DATA SHOWN:
────────────────────────────────────────

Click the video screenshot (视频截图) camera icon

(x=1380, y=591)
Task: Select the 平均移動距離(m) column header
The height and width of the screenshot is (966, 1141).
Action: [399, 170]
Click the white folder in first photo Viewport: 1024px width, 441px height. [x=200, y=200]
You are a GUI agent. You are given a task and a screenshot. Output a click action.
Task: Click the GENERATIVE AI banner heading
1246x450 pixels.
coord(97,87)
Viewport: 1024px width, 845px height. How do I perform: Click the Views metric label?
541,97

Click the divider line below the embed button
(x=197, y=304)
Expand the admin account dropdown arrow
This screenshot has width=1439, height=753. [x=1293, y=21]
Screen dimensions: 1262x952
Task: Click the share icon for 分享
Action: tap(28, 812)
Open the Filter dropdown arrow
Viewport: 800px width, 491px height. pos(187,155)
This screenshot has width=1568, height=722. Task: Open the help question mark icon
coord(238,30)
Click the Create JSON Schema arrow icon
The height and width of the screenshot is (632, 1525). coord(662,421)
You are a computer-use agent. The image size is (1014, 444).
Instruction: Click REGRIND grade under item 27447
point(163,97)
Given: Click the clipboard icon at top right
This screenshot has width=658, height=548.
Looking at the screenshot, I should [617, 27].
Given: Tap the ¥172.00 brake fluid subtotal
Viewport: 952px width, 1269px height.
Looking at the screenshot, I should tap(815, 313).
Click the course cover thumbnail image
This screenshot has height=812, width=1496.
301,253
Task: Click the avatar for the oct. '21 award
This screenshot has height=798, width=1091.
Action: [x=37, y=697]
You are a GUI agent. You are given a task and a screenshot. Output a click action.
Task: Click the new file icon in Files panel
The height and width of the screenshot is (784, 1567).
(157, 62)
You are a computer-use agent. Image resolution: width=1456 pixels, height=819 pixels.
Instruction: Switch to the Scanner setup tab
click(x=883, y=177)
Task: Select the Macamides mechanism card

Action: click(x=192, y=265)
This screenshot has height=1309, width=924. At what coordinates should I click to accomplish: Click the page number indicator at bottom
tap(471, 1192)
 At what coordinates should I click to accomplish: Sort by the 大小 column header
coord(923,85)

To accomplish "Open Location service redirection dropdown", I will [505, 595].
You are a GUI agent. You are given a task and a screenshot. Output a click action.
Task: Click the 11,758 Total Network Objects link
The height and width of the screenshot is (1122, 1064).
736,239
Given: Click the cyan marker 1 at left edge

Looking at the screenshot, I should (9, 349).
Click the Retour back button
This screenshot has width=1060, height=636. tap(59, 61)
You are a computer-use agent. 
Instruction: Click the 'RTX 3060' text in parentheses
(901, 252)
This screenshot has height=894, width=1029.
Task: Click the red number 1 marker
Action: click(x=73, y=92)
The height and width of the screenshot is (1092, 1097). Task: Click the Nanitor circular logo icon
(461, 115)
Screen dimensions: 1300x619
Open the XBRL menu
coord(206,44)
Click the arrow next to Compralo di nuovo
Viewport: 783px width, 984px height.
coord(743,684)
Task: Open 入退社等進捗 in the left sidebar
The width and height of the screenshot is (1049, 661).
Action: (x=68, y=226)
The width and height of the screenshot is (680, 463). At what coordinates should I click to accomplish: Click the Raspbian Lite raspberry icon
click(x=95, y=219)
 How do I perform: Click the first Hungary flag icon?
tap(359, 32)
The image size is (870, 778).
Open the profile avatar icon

────────────────────────────────────────

TASK BRIEF: The expected output is the exact run of lines from the line with "The image size is (870, 778)." through the last line of the material above.

RESULT OF THIS EXERCISE:
The image size is (870, 778).
Open the profile avatar icon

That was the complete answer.